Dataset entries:
^^^^^^^^

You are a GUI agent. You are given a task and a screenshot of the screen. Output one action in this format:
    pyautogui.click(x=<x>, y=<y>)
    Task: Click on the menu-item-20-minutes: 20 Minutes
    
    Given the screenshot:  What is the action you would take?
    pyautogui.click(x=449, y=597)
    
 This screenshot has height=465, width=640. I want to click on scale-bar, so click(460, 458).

^^^^^^^^

Rewrite the records with "GUI agent" replaced by "screen assistant", leaving everything else unchanged.

You are a screen assistant. You are given a task and a screenshot of the screen. Output one action in this format:
    pyautogui.click(x=<x>, y=<y>)
    Task: Click on the menu-item-20-minutes: 20 Minutes
    
    Given the screenshot:  What is the action you would take?
    pyautogui.click(x=449, y=597)
    
 This screenshot has height=465, width=640. I want to click on scale-bar, so click(460, 458).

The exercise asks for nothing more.